On Sat, 28 Nov 2009 10:16:33 +0300, Chris Nicholson-Sauls
<ibisbase...@gmail.com> wrote:
Walter Bright wrote:
One thing Java and Python, Ruby, etc., still hold over D is dynamic
classes, i.e. classes that are only known at runtime, not compile time.
In D, this:
s.foo(3);
could be emulated with:
s.dynamicMethod("foo", 3);
Unfortunately, that makes it impossible to use s with generic code
(besides looking unappealing). But with a small feature, we can make
this work:
struct S
{
...
T opDynamic(s : string)(args...);
}
and then s.foo(3), if foo is not a compile time member of s, is
rewritten as:
s.opDynamic!("foo")(3);
and opDynamic defers all the nuts-and-bolts of making this work out of
the language and into the library.
In particular, opDynamic's parameter and return types should all be
instances of std.variant.
(This has come up in various forms in this n.g. before, but I don't
have any references handy.)
Seems fine, but how will this interact with "alias...this" and opDot?

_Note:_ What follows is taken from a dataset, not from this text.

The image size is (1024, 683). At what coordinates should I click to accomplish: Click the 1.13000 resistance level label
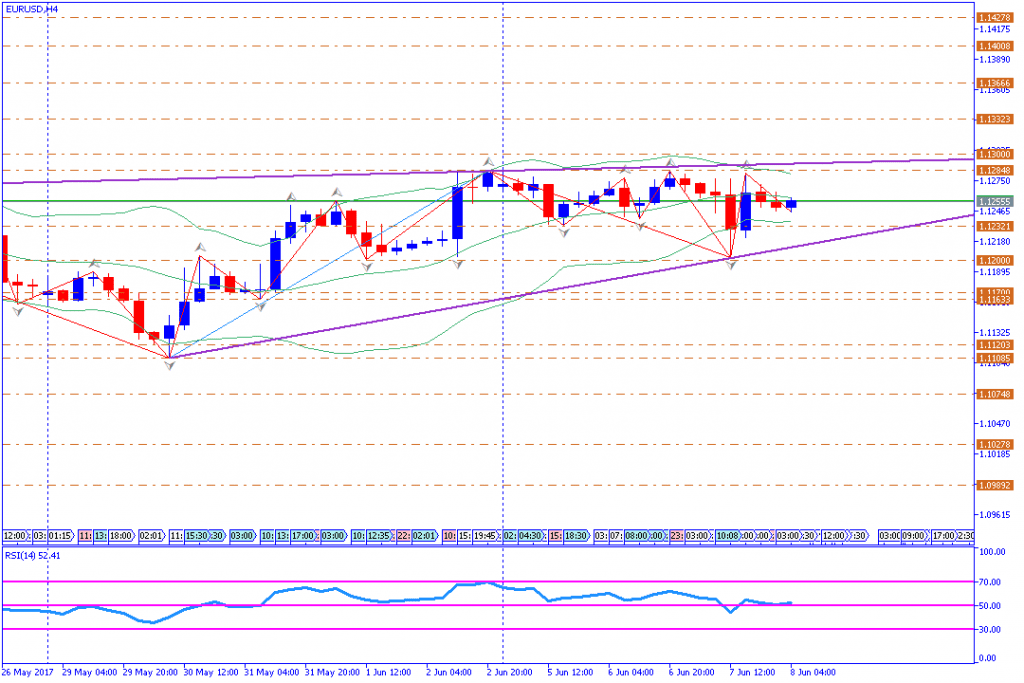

The former seems simple enough: if the "alias...this" field provides the
member, use that, otherwise fall back on opDynamic. The latter seems
iffy, though. Maybe something like this:
// if the return type of opDot provides the member...
(auto tmp = s.opDot, tmp ? tmp.foo(3) : s.opDynamic!"foo"(3))
Hmm... ew... but I can't think of anything better off-hand. The
"simple" design would probably be for opDynamic's implementation to make
the call on whether to forward to opDot's result; aka, push the decision
to the programmer. Stick a mixin somewhere for the most basic case
(what I showed above) and its no big deal.
-- Chris Nicholson-Sauls
I think opDot should be deprecated and eventually removed. Never used it
since alias this was introduced. Why would you use it?